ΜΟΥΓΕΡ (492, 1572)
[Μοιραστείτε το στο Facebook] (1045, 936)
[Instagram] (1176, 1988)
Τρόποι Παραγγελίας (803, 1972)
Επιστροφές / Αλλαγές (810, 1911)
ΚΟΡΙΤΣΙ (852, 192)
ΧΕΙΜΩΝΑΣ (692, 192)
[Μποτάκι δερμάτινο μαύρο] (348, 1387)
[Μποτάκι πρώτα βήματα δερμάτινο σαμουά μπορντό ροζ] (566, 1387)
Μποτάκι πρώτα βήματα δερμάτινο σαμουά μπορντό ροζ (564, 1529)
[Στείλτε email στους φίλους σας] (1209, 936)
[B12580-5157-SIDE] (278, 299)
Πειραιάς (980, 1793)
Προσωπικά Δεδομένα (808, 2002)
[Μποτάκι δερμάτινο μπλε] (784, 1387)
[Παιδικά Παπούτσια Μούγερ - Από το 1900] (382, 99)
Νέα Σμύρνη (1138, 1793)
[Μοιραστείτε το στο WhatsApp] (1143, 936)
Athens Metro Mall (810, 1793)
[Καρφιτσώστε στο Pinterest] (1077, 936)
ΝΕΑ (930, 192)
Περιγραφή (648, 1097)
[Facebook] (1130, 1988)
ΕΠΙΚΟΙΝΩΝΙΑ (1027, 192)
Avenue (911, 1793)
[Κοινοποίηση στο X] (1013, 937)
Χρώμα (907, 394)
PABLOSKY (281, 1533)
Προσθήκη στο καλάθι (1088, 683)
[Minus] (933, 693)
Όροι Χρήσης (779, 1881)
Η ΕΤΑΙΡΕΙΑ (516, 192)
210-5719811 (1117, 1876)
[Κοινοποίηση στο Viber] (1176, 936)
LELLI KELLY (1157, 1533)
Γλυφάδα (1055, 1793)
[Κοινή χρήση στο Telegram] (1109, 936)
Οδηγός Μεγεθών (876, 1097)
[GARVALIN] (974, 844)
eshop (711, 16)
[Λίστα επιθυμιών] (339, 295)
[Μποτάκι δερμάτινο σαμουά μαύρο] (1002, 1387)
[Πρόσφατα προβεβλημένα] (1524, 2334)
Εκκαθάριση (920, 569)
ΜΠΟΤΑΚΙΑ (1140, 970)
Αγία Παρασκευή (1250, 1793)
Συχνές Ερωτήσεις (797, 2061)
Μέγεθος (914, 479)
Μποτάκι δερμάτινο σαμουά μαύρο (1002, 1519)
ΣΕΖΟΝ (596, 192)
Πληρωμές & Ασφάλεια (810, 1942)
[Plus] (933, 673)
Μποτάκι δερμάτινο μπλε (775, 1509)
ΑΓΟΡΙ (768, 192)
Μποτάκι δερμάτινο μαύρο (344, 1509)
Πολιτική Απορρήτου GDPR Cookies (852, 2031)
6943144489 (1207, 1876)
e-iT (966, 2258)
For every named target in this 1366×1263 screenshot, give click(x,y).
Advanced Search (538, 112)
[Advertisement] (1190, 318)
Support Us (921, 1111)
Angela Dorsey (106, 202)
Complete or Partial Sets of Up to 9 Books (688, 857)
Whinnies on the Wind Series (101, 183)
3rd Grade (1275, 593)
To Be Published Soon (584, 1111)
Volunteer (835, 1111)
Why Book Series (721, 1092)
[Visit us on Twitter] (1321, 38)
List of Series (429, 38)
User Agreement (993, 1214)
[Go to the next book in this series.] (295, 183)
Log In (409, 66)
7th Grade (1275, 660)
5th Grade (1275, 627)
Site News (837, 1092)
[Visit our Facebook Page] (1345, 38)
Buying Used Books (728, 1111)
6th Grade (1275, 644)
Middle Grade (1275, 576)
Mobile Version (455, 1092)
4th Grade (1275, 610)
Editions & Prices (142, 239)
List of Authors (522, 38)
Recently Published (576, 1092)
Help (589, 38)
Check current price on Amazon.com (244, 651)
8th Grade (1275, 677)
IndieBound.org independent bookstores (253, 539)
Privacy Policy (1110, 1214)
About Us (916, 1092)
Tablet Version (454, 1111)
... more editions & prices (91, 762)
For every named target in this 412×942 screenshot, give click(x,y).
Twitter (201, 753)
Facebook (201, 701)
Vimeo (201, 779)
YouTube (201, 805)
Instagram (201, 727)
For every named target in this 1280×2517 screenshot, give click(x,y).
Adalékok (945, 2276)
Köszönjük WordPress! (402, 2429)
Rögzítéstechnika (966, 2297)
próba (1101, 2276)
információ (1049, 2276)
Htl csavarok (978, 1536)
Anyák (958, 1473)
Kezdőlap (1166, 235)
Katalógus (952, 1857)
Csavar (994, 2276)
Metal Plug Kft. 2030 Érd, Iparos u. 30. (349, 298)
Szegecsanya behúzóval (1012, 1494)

WHAT YOU SHOULD DO: Repeat exactly the lines of the material above, taking the first line, the line with "[Μποτάκι πρώτα βήματα", and every line between them.

TASK RESULT:
ΜΟΥΓΕΡ (492, 1572)
[Μοιραστείτε το στο Facebook] (1045, 936)
[Instagram] (1176, 1988)
Τρόποι Παραγγελίας (803, 1972)
Επιστροφές / Αλλαγές (810, 1911)
ΚΟΡΙΤΣΙ (852, 192)
ΧΕΙΜΩΝΑΣ (692, 192)
[Μποτάκι δερμάτινο μαύρο] (348, 1387)
[Μποτάκι πρώτα βήματα δερμάτινο σαμουά μπορντό ροζ] (566, 1387)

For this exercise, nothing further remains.